The final theorem is easy to establish, using our co-induction principle and a bit of Ltac smarts that we leave unexplained for now. Curious readers can consult the Coq manual, or wait for the later chapters of this book about proof automation. At a high level, we show inclusions between behaviors, going in both directions between original and optimized programs.
Ltac finisher := match goal with
| [ H : evalCmd _ _ _ |- _ ] => ((inversion H; [])

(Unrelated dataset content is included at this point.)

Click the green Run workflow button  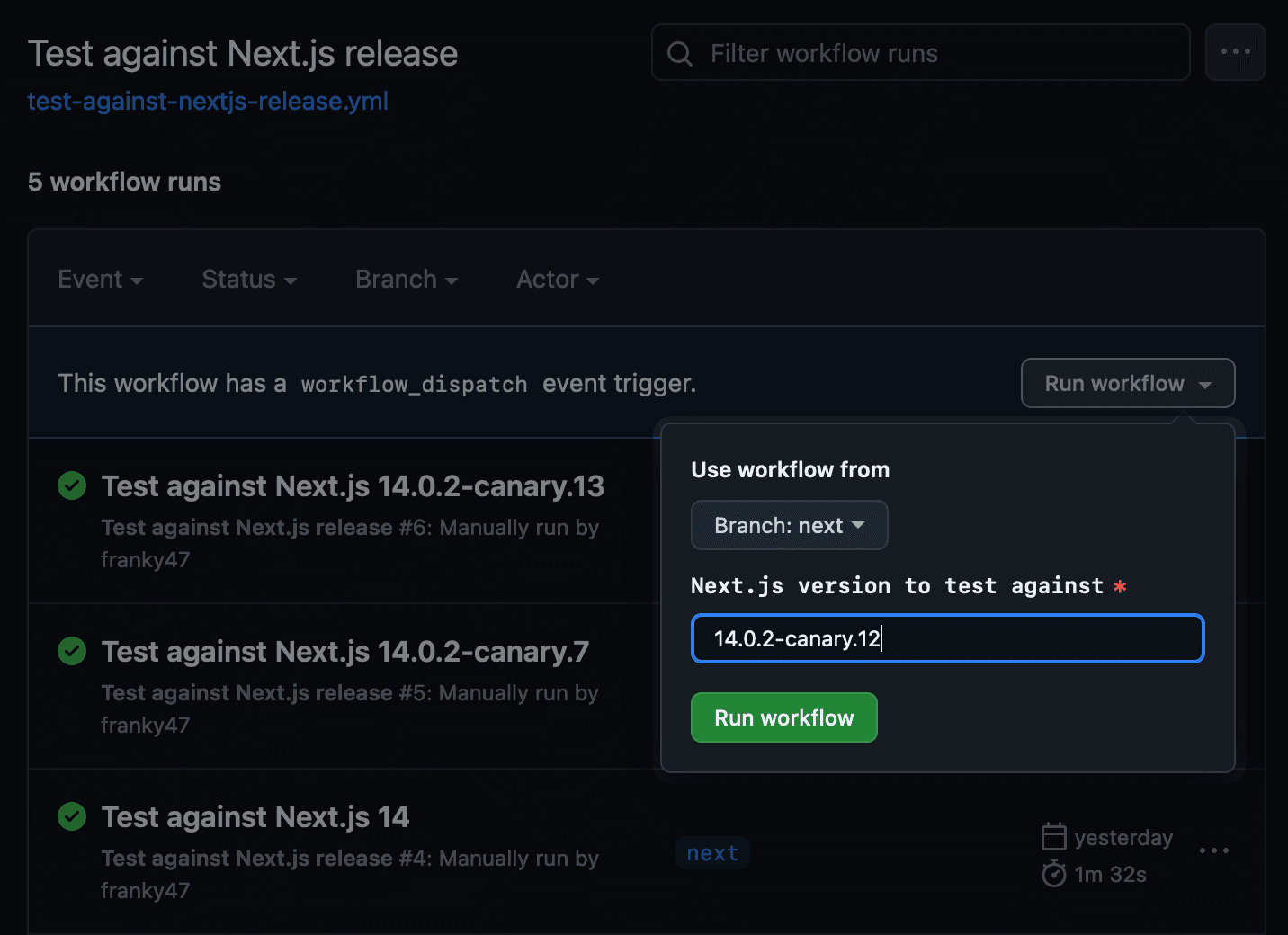pyautogui.click(x=783, y=717)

|| (inversion H; [|])); subst
end; crush; eauto 10.
Lemma optCmd_correct1 : forall vs1 c vs2, evalCmd vs1 c vs2
-> evalCmd vs1 (optCmd c) vs2.
intros; apply (evalCmd_coind (fun vs1 c' vs2 => exists c, evalCmd vs1 c vs2
/\ c' = optCmd c)); eauto; crush;
match goal with
| [ H : _ = optCmd ?E |- _ ] => destruct E; simpl in *; discriminate
|| injection H; intros; subst
end; finisher.
Qed.
Lemma optCmd_correct2 : forall vs1 c vs2, evalCmd vs1 (optCmd c) vs2
-> evalCmd vs1 c vs2.
intros; apply (evalCmd_coind (fun vs1 c vs2 => evalCmd vs1 (optCmd c) vs2));
crush; finisher.
Qed.
Theorem optCmd_correct : forall vs1 c vs2, evalCmd vs1 (optCmd c) vs2
<-> evalCmd vs1 c vs2.
intuition; apply optCmd_correct1 || apply optCmd_correct2; assumption.
Qed.
In this form, the theorem tells us that the optimizer preserves observable behavior of both terminating and nonterminating programs, but we did not have to do more work than for the case of terminating programs alone. We merely took the natural inductive definition for terminating executions, made it co-inductive, and applied the appropriate co-induction principle. Curious readers might experiment with adding command constructs like if; the same proof script should continue working, after the co-induction principle is extended to the new evaluation rules.